By using the Word Online (Business) connector for Power Automate, you can create documents using the information collected within a Microsoft Form response. Beginning with a Microsoft Word template, you can use the connector in a flow to take inputs from a form submission, populate them in a template, and save the document.

In a previous post, I have shown something similar using Power Virtual Agents as the information source. In this post, a response submitted to a Microsoft Form will be the source.

Here, we’ll take a look at how you can use Microsoft Forms to collect these inputs and create the document.

Screenshot of generated document and Microsoft Forms submission

1. Create a Microsoft Word template

You will first need to create a template in Microsoft Word for the document you want to generate. In my example, I am using an NDA template. Throughout the document, I have used the Developer tab in Microsoft Word to insert controls. These correspond to the places I want my inputs from Microsoft Forms populated.

Screenshot of Developer tab in Microsoft Word

For example, if I wanted to populate the Jurisdiction field in my NDA, I would place my cursor in the location of the document, then click on the plain text control from the Developer tab.

Screenshot of created a plain text control in Word template

Then, click on Properties.

Screenshot of editing control properties in Word template

You can enter in a Title for the control so that it is easy to identify, as well as set the Show as to Start/End Tag.

Screenshot of editing controls in Word template
Screenshot of control in Word template

Your template will need to be stored in an online location in order to use it in Power Automate. This could be OneDrive or SharePoint. This this example, it will be stored in OneDrive.

Screenshot of Word template stored in OneDrive

2. Create your Microsoft Form

Go to https://forms.microsoft.com and sign in with your work account (if not already). Create the form you want to use. You can see in my form below, the questions correspond to a control on the Word template that needs to be populated.

My questions include: What is the permitted purpose?, What is the Governing Law?, What is the Term?.

3. Create the flow

This is what the end result of the flow looks like. If you stored your file in SharePoint, you would use the SharePoint connector rather than OneDrive.

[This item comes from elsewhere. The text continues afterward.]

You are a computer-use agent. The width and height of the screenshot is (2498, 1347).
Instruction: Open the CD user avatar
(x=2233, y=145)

Screenshot of completed flow for generating the document

Go to https://make.powerautomate.com/.

Go to My flows >+New flow > Automated cloud flow. Give the flow a name, and select the Microsoft Forms trigger, When a new response is submitted. Click Create.

Screenshot of creating automated cloud flow

In the trigger action, select your form in the Form Id field. Add a step below- Microsoft Forms Get response details. Select your form name in the Form Id field. In Response Id, select Response Id from the dynamic content list.

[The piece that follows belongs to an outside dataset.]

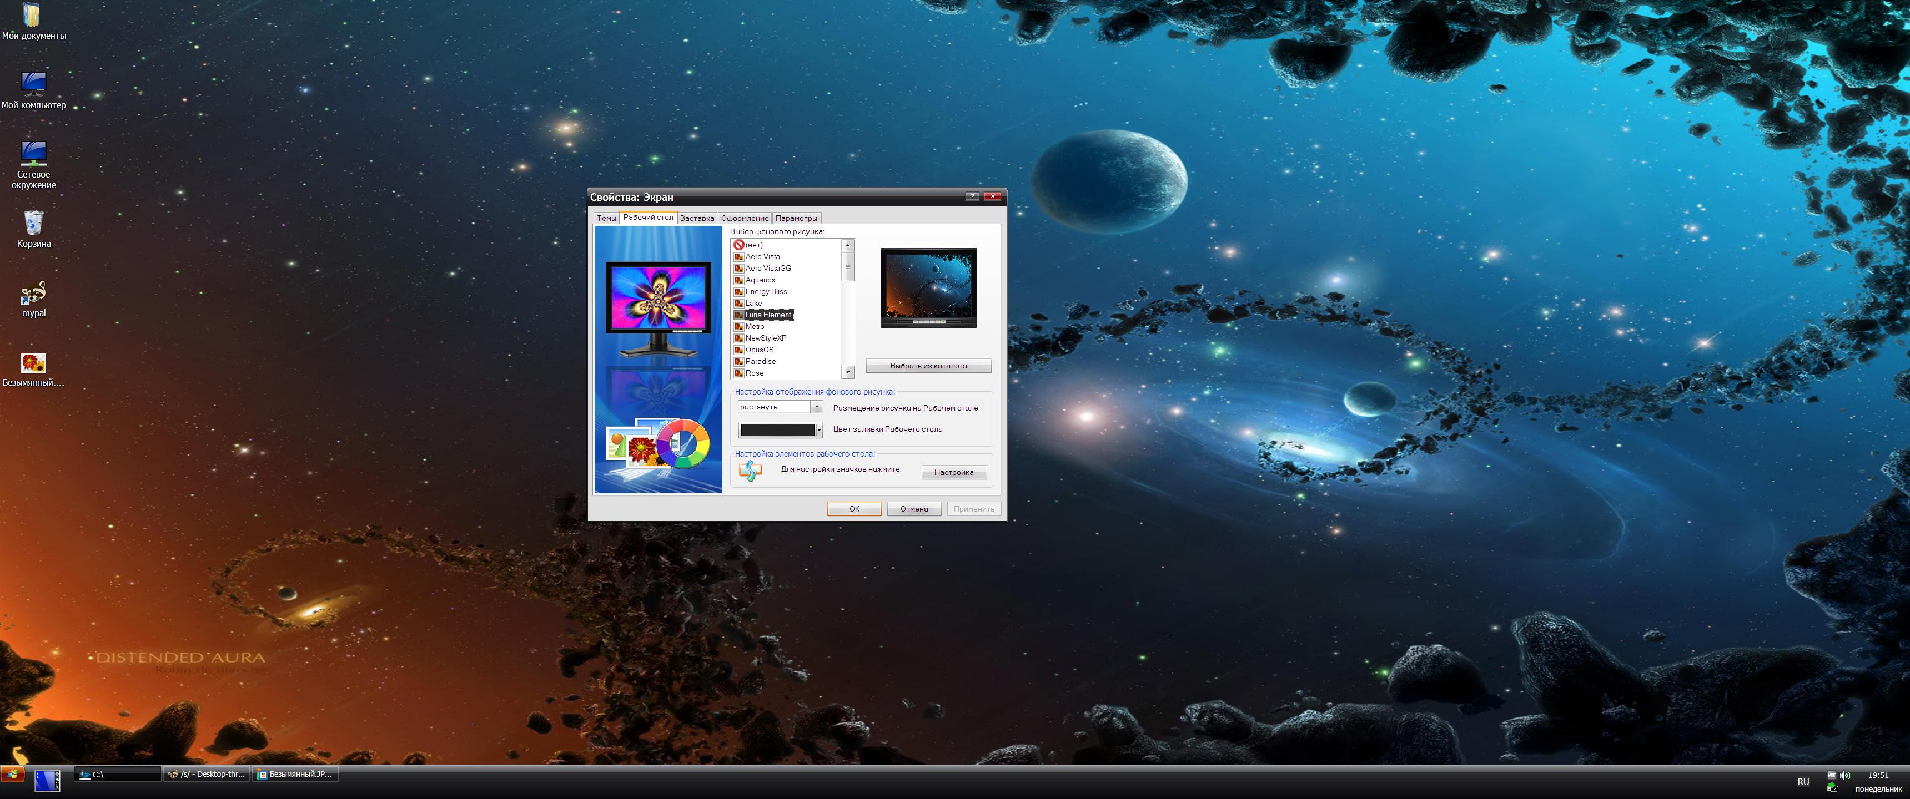Click the dialog help question-mark button
This screenshot has width=1910, height=799.
click(x=972, y=196)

Screenshot of connecting your form to flow

Insert the Word Online step, Populate a Microsoft Word template. Your location, document library and file would direct you to where the file is located. Since mine was in the OneDrive folder called Legal Documents, I’ve made the selections below. Once it is pointing to the Word template, the action will show you the controls from your template. Here, use the dynamic content from Microsoft Forms (i.e. your questions) to insert the responses in the right place.

Screenshot of the flow action Populate a Microsoft Word template

The next step is optional. I’ve inserted the step Current time, just so I can have a unique value used for the name of the document being created. If the file name isn’t unique, you will get an error when your flow runs. This is the Date Time connector- Current time.

Screenshot of the flow action Current time

Add in the OneDrive for Business action, Create file. If you want to store the file in SharePoint instead, use the SharePoint action- Create file. This is where you are specifying the location for the newly created document to be stored. You will also enter in a name for the document. Use the dropdown arrow and folder button to specify the location. For my file name, I have used dynamic content from the current time. Make sure to type in .docx at the end of your file name. For File Content, insert the dynamic content Microsoft Word document from the Word online step.

Screenshot of the flow action Create file

At this point, the actions to create the file are complete. Save and test your flow. Test your flow by submitting a response to your Form, then navigate to the file storage location to see it appear.

Screenshot of testing flow
Screenshot of document generated and stored in OneDrive
Screenshot of generated document and Microsoft Forms submission

5 thoughts on “Generate documents with information collected from Microsoft Forms

  1. From my experience, it looks like I would need PowerAutomate with RPA to complete this flow. The person completing the form wouldn’t need to have PowerAutomate, correct?